La industria alimentaria es uno de los sectores fundamentales de la economía a nivel global. Eso es así por dos razones de peso: la magnitud de la producción y el elevado número de puestos de trabajo que genera. Su actividad descansa plenamente en la producción agrícola, ganadera y pesquera. De manera que si el procesamiento y traslados de los alimentos se ven afectados de manera negativa, por hechos de la naturaleza o de cualquier otro tipo, la industria como un todo se perjudica, al igual que la población consumidora.

Hay, sin embargo, otro aspecto del negocio que también cuenta: las políticas económicas puestas en práctica por los gobiernos de cada país. Si ellas desembocan en hiperinflación, irremediablemente la nación se verá en gran aprieto.

Pues bien, los dos males antes indicados los encontramos presentes hoy en Venezuela. Son verdaderas desgracias para los que acá vivimos. No obstante eso, la dictadura pretende evadir dicha realidad centrando la atención del pueblo en una falacia: el triunfo que consiguió hace un par de semanas al abortar la infausta invasión de “Bahía de Cochinos II”, a la cual dediqué mi artículo del pasado sábado.

Vanas han sido las acciones que ha puesto en práctica la revolución bonita para garantizar la producción agrícola necesaria de nuestro país y satisfacer las necesidades alimentarias del pueblo. Ahí está, por ejemplo, la flamante disposición contenida en el artículo 306 de nuestra refulgente Constitución de la República Bolivariana de Venezuela.

En dicho precepto normativo se establece –palabras más, palabras menos– que el Estado promoverá la agricultura sustentable a fin de garantizar la seguridad alimentaria de la población, la cual debe ser entendida como la plena disponibilidad de alimentos en todo el país y el acceso oportuno y regular a estos por parte de los consumidores.

Se trata, sin duda, de una declaración de principios loable que en el curso de los años ha devenido en letra muerta. Ya para el año 2017, en un estudio de la Organización de las Naciones Unidas para la Alimentación y la Agricultura (FAO por sus siglas en inglés), se puso en evidencia que la proporción de población en situación de hambre en Venezuela había crecido sostenidamente desde 2010 hasta 2017.

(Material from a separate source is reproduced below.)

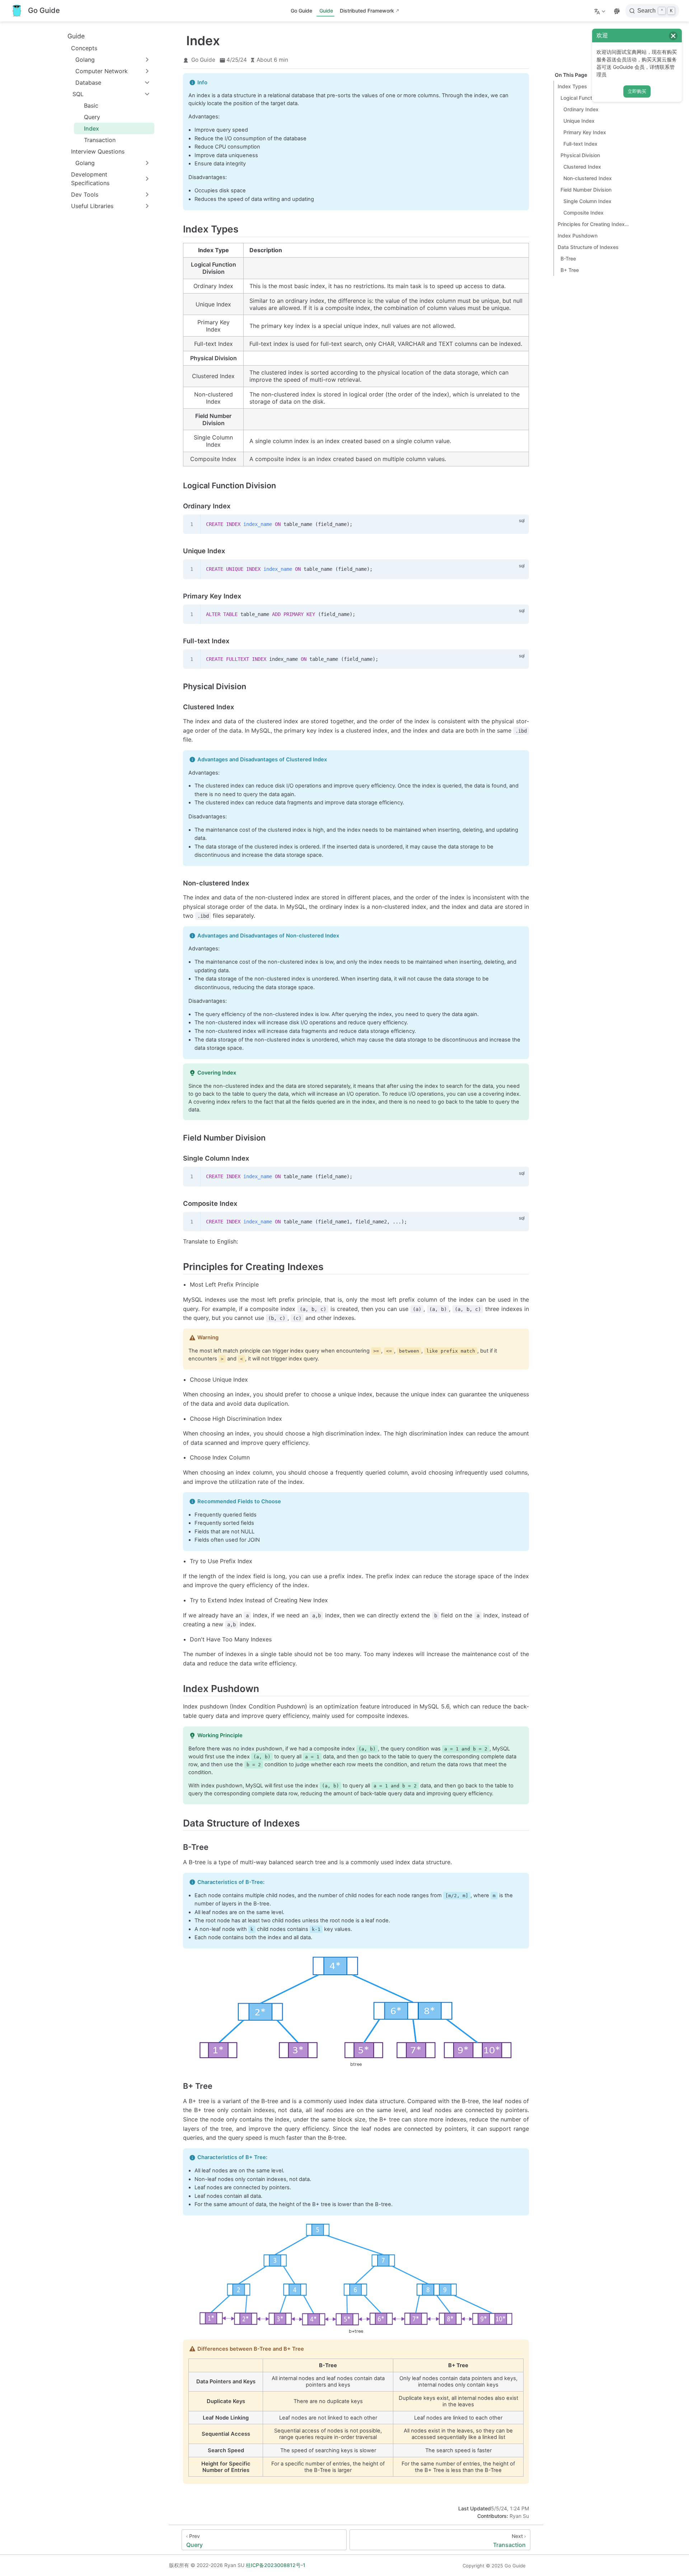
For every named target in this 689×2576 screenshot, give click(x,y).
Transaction (100, 140)
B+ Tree (570, 270)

Hoy el fenómeno es inocultable por las legiones de mendigos de todas las edades que escarban en los recipientes de basura en búsqueda de cualquier desecho de comida. A esa desventura se agrega ahora la falta de gasolina que impide transportar la actual producción alimentaria a mercados, supermercados y centros industriales de procesamiento, lo que puede conducir a una hambruna descomunal.

La realidad anterior no es más que la resulta del proceso de destrucción de la industria petrolera (la gallinita de los huevos de oro) que dio al traste con lo único que le generaba una riqueza estable a la dictadura roja primero y al resto del país en un segundo plano. Hoy Petróleos de Venezuela languidece exhausta y su recuperación exige enormes esfuerzos y torrente de dinero que la claque roja no posee ni está en condiciones de recibir de instituciones financieras como el Fondo Monetario Internacional y el Banco Mundial, entre otras.

Tampoco los aliados chinos, rusos e iraníes están dispuestos a proporcionar el apoyo requerido, si no hay el oro, coltán o diamante suficiente para cubrir en especie los costos requeridos por su ayudita. Esa actitud solo se entiende por el arraigo que tiene en la cultura de esos pueblos el sabio principio que postula: “no hay almuerzo gratis”.

Mientras el terrible drama avanza al encuentro de su inexorable destino no es exagerado imaginar la rutina del «supremo» en su guarida secreta, hoy sábado. Se levanta pasadas las 9:00 de la mañana porque anoche estuvo pegado a la pantalla panorámica del televisor de su recinto secreto, viendo la última serie de Netflix. Le despertaron las ganas intensas de comer empanadas en sus variantes más apetecidas: carne mechada, camarón y queso llanero rallado con tajadas.

Toca un timbre y de inmediato se hace presente en su aposento el oficial encargado de la custodia; procede entonces a transmitirle su deseo. Justo cuando el militar da un giro para retirarse le indica que aparte también le sirvan una ración generosa de caraotas negras con un toque de crema de leche, acompañada de chicharrones bien tostaditos, y su imprescindible café Juan Valdez gourmet del Huila. Dirigiendo la mirada hacia el techo blanco impoluto de la habitación, se pasa la mano por la barba hirsuta y agrega: “Que también me sirvan una jarra de batido de guanábana endulzada con azúcar morena; ahora estamos en plena temporada de esa fruta exquisita”.

Al momento en que esos antojos se satisfacen, sin restricción alguna, la vida de nuestro pueblo está hecha un guiñapo. También la revolución experimenta similar degradación: en este instante ella no es más que una noria exhausta que persiste en dar su última vuelta.